Eighty-four days ago, Theresa May took to the stage in Birmingham to make her first speech in the final leg of the Conservative leadership campaign.
It would be the only one she would need to give, her rival Andrea Leadsom dramatically withdrawing from the contest just hours later.
In quickfire fashion, the long-standing Home Secretary was declared Tory leader and Prime Minister.
On Wednesday, as fate would have it, Mrs May will grace the ballroom in Birmingham once again, an inadvertently fitting location for this year’s Conservative party conference.
The last time around, she outlined her vision for “a country that works not for a privileged few but for everyone”.
It was a recurring theme in that address and has since been recycled numerous times, like her increasingly tired “Brexit means Brexit” motto.
But, three months later, her plans to end the ban on the creation of new grammar schools have cast doubt on her promise of a fairer society and, frustratingly, no one is any clearer as to what Brexit does in fact mean.
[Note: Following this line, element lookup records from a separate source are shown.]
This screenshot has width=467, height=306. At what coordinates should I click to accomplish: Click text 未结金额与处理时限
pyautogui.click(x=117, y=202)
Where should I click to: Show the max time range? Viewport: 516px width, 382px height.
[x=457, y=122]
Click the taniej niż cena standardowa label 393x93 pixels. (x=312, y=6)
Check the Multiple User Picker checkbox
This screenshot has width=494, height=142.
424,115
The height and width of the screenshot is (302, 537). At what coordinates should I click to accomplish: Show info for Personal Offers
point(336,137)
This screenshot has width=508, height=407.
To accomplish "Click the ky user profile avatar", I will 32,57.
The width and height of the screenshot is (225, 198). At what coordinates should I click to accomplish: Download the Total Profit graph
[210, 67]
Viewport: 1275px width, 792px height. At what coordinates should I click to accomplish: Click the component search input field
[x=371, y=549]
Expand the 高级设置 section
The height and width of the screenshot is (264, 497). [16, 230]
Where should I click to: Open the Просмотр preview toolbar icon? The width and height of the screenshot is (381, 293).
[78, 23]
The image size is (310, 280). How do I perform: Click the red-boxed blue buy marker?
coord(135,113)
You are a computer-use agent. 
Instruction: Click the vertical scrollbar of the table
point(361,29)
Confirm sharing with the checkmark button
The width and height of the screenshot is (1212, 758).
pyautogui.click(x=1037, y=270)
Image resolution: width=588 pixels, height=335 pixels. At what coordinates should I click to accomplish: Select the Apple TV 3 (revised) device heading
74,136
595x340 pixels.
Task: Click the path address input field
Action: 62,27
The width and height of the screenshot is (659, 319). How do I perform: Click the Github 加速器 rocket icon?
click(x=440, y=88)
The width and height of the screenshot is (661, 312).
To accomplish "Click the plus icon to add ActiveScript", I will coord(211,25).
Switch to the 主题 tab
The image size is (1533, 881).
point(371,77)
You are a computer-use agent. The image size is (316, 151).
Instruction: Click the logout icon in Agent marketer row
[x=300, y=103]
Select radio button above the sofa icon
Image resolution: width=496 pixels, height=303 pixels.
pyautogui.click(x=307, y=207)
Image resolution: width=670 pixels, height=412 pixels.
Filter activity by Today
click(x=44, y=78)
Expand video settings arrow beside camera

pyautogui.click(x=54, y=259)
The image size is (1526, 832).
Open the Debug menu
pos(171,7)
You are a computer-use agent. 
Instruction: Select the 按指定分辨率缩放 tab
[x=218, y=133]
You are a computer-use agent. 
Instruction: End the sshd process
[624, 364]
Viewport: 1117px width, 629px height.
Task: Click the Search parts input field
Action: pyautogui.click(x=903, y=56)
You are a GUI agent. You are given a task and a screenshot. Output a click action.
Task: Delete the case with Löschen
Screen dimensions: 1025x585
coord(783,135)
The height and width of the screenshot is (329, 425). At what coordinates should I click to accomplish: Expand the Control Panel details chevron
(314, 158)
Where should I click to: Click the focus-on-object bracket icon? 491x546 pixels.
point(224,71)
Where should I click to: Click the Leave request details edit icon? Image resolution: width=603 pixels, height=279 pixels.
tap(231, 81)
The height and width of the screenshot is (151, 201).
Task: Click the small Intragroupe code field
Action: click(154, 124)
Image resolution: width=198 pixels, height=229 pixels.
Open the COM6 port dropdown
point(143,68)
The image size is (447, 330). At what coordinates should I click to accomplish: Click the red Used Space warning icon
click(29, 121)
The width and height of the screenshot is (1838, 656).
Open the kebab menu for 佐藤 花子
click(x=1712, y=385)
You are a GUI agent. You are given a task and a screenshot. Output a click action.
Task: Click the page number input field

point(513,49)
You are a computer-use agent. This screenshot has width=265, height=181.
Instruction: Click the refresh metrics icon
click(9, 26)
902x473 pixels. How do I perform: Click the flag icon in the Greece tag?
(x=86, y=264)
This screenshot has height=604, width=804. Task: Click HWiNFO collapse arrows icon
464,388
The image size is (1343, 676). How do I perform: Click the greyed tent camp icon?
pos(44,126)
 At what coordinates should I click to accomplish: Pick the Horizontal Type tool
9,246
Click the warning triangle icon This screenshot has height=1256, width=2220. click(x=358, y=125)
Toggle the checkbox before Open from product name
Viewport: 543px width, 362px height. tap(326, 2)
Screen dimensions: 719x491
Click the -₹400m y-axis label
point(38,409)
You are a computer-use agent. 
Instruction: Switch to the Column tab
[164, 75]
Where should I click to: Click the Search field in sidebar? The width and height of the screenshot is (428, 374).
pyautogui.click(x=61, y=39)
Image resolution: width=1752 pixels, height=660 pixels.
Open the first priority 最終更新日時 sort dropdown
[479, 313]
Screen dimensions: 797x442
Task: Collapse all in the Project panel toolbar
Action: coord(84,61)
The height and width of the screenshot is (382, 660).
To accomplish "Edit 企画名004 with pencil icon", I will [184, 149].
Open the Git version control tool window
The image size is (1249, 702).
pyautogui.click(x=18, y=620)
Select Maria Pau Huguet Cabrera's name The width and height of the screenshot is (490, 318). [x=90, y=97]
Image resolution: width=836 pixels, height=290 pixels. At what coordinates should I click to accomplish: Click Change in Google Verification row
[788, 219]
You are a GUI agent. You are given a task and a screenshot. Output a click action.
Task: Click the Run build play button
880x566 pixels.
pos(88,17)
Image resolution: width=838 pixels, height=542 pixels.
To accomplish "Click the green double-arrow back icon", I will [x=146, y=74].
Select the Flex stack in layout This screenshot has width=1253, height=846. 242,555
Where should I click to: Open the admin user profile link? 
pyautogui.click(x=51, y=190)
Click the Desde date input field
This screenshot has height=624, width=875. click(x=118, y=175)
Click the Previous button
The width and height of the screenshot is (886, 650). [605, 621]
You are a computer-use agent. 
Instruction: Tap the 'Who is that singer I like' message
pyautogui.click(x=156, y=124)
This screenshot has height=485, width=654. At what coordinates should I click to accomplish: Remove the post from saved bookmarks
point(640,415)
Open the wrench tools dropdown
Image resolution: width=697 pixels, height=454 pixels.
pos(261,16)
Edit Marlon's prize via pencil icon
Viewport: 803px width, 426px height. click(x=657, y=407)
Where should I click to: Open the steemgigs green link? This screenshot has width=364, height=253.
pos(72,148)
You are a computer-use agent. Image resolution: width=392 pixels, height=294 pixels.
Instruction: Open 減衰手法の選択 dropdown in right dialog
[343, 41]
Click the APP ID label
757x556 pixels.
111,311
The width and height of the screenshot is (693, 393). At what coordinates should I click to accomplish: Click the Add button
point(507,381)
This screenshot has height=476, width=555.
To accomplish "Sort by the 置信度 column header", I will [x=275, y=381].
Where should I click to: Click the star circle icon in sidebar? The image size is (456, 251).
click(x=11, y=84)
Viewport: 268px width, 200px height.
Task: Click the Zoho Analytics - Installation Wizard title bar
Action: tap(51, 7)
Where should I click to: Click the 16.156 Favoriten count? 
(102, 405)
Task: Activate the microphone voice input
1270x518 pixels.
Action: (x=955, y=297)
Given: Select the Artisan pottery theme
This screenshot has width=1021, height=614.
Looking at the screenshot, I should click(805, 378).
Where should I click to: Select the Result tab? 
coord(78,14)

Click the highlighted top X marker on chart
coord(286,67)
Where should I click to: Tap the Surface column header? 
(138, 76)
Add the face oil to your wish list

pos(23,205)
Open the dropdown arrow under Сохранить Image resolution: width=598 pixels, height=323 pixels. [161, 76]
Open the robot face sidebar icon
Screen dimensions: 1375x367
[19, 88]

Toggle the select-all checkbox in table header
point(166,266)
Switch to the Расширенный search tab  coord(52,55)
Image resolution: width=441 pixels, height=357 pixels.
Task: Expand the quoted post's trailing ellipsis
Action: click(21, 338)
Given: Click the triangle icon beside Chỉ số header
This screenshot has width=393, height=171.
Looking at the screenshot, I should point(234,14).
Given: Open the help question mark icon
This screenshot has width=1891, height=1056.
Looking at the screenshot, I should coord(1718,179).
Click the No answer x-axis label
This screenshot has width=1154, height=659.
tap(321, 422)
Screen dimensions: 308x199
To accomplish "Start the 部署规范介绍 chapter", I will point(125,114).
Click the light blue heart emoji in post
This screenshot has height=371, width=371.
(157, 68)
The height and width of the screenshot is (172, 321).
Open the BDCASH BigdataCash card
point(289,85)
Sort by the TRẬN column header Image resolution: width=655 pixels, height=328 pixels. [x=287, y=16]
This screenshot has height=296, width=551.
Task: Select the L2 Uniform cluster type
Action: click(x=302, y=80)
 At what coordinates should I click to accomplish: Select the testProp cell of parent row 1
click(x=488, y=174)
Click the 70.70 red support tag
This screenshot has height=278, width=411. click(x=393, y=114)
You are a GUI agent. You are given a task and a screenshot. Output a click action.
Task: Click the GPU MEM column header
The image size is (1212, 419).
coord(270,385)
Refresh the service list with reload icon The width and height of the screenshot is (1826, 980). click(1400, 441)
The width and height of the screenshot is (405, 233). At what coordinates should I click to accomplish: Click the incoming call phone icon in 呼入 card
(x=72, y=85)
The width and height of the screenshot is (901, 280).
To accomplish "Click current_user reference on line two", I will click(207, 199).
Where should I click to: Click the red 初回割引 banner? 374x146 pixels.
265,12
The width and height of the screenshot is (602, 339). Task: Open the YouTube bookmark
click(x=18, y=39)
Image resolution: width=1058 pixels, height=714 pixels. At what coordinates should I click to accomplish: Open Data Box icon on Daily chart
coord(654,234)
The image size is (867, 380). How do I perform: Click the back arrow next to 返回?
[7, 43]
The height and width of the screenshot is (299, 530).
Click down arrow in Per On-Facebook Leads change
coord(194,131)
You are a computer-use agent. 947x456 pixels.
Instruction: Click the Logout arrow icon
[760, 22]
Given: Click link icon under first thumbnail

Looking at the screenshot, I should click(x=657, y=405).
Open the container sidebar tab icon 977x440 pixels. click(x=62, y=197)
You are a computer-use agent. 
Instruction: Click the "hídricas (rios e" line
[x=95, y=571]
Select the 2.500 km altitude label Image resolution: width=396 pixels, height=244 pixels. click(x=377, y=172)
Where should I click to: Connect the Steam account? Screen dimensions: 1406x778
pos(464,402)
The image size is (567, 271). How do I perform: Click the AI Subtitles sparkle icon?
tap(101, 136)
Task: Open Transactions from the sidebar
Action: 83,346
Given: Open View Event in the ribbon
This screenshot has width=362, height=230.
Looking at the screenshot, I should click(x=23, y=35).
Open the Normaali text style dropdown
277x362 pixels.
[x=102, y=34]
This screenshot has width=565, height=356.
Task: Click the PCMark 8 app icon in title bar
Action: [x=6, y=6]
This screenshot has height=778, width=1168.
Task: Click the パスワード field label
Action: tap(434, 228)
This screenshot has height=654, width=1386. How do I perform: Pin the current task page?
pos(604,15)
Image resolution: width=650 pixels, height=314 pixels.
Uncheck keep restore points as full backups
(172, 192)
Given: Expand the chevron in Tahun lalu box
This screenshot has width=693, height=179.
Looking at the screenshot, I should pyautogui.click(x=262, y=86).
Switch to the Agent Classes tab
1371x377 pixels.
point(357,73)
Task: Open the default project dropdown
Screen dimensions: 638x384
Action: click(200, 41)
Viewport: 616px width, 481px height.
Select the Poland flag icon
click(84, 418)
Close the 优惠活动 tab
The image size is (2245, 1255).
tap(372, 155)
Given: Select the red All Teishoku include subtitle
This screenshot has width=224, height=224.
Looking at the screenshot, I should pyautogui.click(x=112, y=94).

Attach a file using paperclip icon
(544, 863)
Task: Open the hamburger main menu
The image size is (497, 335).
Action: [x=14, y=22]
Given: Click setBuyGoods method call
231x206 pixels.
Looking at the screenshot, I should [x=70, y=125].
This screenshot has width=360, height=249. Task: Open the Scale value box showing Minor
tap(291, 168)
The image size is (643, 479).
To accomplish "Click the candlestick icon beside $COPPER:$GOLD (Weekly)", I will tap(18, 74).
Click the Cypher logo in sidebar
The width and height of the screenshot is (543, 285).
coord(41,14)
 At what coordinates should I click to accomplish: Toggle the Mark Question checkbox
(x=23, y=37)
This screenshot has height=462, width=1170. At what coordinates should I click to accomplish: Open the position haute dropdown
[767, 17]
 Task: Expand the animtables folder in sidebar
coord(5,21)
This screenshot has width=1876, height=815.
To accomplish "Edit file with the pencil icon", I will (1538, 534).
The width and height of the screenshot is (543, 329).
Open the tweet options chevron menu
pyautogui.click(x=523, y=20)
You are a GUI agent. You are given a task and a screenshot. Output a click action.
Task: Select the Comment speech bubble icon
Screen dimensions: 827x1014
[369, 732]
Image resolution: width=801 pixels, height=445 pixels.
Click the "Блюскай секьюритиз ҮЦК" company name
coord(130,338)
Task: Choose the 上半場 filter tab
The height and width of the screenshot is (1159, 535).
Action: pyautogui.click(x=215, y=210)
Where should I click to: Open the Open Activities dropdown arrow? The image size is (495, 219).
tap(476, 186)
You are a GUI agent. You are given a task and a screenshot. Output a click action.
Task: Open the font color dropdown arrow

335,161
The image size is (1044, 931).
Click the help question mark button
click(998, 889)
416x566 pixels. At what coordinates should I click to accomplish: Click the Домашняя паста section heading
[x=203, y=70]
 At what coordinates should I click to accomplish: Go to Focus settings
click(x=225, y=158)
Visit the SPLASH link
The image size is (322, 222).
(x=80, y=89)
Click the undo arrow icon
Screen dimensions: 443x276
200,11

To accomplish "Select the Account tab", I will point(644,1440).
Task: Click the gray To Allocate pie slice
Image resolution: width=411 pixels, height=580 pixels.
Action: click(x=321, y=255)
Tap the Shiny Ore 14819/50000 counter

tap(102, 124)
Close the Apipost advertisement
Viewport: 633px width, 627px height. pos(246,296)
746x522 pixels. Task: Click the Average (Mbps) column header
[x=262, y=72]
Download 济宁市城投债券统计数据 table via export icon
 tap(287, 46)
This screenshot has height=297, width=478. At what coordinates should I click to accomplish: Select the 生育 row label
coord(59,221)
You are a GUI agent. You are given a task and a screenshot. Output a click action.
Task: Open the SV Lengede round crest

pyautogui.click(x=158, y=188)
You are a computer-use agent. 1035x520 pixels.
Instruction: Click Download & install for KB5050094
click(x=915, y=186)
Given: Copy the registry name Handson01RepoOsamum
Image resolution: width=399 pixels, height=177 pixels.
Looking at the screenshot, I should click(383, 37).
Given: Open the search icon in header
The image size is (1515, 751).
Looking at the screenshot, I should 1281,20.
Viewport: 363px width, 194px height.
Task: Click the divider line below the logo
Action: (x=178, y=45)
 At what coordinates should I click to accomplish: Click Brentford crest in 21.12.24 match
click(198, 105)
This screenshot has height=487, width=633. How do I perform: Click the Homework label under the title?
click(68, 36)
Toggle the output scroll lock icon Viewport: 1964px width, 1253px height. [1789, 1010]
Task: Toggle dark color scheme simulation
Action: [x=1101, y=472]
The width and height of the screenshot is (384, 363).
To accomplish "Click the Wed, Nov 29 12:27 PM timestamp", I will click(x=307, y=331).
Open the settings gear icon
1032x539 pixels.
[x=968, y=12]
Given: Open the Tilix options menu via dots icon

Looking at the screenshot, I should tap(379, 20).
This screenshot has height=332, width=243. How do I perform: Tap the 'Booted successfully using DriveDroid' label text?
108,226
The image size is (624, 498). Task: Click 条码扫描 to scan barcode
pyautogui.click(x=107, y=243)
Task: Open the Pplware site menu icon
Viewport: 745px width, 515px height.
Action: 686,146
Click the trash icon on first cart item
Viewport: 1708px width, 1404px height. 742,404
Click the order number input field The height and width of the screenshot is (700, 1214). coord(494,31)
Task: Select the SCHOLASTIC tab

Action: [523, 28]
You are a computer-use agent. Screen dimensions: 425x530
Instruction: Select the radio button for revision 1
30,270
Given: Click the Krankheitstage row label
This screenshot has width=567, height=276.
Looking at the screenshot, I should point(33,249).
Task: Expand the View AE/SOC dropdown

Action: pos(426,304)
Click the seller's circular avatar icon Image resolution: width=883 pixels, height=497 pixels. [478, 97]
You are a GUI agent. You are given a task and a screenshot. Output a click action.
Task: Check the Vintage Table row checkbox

The time for slogans is well and truly over.
Both the party and country expect action, or at least something concrete, and surely now is the moment to supply it?
Many suspected Mrs May had planned for her contentious selective schooling policy to be her big conference reveal. With that already leaked, however, she will have to come up with something else.
Confirming when she intends to trigger Article 50 would be a good start.
The question has dominated Mrs May’s premiership, with attacks from all sides.
Critics have included impatient Brexiteers as well as Remainers within her own party, opposition MPs and the business community.
Significantly, in the last few days she has become the target of criticism from former Tory chancellor Ken Clarke.
Brutally claiming nobody in the Government had a plan for getting Britain out of the EU, he branded the May administration one “with no policies”.
The Prime Minister has so far been belligerent in declaring she will not take decisions until she is ready.
But this cannot go on ad infinitum and the longer she holds out the more pressure she will be under.
Over and above that, the conference also presents a big personal test for Mrs May, who has seemed uncharacteristically nervous since her coronation as Tory leader.
Most notably, her most recent performance at PMQs, a surprise win for Jeremy Corbyn, was shaky at best.
There was also her apparent wobble over the plans for a new nuclear power station at Hinkley in Somerset.
Moreover, last week she came under fire once again over the beleaguered inquiry into child sex abuse.
And let’s not forget Mrs May has no mandate from the country.
Speculation about whether she will call a general election before 2020 keeps rearing its ugly head.
Of course, a further poll would hardly be good for the UK at this point, at least before a Brexit deal is hammered out.
But it is nevertheless another ingredient in Mrs May’s ever-expanding cauldron of woes.
So more than anything else in Birmingham – incidentally, a city with more miles of canals than Venice – she will be eager to assert her authority, to project an image of confidence.
She needs to look and sound like a Prime Minister.
Because if she can emerge queen of the waterways, she will – in one fell swoop – rally her divided troops, help reassure the nation and show other EU leaders she means business.
Can she do it?
A look-back at Teflon Theresa’s tenure as home secretary reveals she’s undoubtedly a survivor.
Notoriously one of the hardest jobs in politics, she stuck it out for six years, despite several controversies and failing to bring net migration down to the tens of thousands.
Her remarkable resilience was also manifest in her ultimately successful battle to secure Abu Qatada’s deportation.
Mrs May must dig deep and find that same spirit now.